In episode 15, Pete Welcher and Chris Kane join us to talk about what exactly characterizes a well run network. Is it great documentation? Is it consistent application of best practices? Maybe it’s process and procedure? Join our guests, and the decades of experience they bring, as they sit around the virtual roundtable to share their thoughts on the topic.
Show Notes
Design
- Keep it simple. Just because you can, doesn’t mean you should
- Complexity is not just a networking attribute, it’s an overall system attribute
- Proper design leads to simplicity (most of the time)
- What technologies are simple? How do you recognize complexity? Is vendor lock-in one indicator? Network management software / API lock-in another growing one?
- There are some pretty simple campus/user, datacenter, Internet Edge, and WAN approaches Big organizations can handle and may need a bit more complexity — or not
- Modularity- too many moving parts that have to work together = complex
Operations
- Transparent Network.
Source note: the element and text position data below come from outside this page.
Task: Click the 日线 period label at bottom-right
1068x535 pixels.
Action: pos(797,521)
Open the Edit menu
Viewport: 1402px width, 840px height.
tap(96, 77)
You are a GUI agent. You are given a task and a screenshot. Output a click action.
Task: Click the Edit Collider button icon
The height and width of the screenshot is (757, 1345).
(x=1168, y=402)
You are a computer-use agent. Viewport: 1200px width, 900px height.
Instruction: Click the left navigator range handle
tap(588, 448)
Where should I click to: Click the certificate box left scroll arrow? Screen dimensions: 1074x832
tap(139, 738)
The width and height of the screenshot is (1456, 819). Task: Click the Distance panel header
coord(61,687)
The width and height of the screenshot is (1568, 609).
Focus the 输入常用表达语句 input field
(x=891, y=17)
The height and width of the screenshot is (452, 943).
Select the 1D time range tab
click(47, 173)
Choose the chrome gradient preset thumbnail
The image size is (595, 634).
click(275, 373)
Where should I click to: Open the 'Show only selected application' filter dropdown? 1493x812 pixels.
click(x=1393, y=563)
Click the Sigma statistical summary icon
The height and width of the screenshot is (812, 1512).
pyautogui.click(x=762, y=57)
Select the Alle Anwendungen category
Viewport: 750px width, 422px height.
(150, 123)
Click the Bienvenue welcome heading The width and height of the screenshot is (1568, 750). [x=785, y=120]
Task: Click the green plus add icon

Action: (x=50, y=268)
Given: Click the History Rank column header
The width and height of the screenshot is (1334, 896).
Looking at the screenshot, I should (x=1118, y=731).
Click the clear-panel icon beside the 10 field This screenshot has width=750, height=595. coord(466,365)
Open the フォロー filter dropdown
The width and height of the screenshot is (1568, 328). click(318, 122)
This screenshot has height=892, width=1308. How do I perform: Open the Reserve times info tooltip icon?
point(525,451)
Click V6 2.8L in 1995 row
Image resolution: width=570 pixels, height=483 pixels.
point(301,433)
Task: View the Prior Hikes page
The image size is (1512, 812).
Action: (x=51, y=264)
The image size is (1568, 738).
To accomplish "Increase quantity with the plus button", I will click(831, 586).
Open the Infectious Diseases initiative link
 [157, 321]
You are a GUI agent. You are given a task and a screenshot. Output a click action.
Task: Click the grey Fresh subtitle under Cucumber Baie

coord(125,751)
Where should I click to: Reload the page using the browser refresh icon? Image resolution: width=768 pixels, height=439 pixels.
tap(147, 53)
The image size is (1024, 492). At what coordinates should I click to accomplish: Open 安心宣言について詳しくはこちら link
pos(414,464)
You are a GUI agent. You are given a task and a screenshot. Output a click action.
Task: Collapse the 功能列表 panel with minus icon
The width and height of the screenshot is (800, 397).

It just works
- Able to easily implement changes
- Agnostic to both today’s needs and flexible to absorb tomorrow’s needs
- Up-to-date diagrams and documentation matter
- Organized around OSI layers
- Documented naming conventions with fixed fields
- MTTR e.g. from NetMRI and some other tools
- Up-to-date code
- Common code across any given router or switch model Measurement
- There is no way to tell how the network is performing currently as compared to previous performance unless data is collected at regular intervals
- Ideally is done via more sophisticated tooling that not only gathers the data but also performs benchmarks and reports on anomalies
- Network awareness among engineers
- Interpersonal communication and team collaboration
Lab Testing
- Used to be sacrificed as a CAPEX or OPEX that was cost prohibitive because of the vast resources needed to provide test points outside, on the edges, of the network
- All network designers and operators should expect/select OEMs that provide a virtual edition of their hardware
- These software-only solutions should be used to re-create at least a subset if not all of the infrastructure. Then this virtual environment can be used to rehearse upcoming changes and their possible effects/outcomes.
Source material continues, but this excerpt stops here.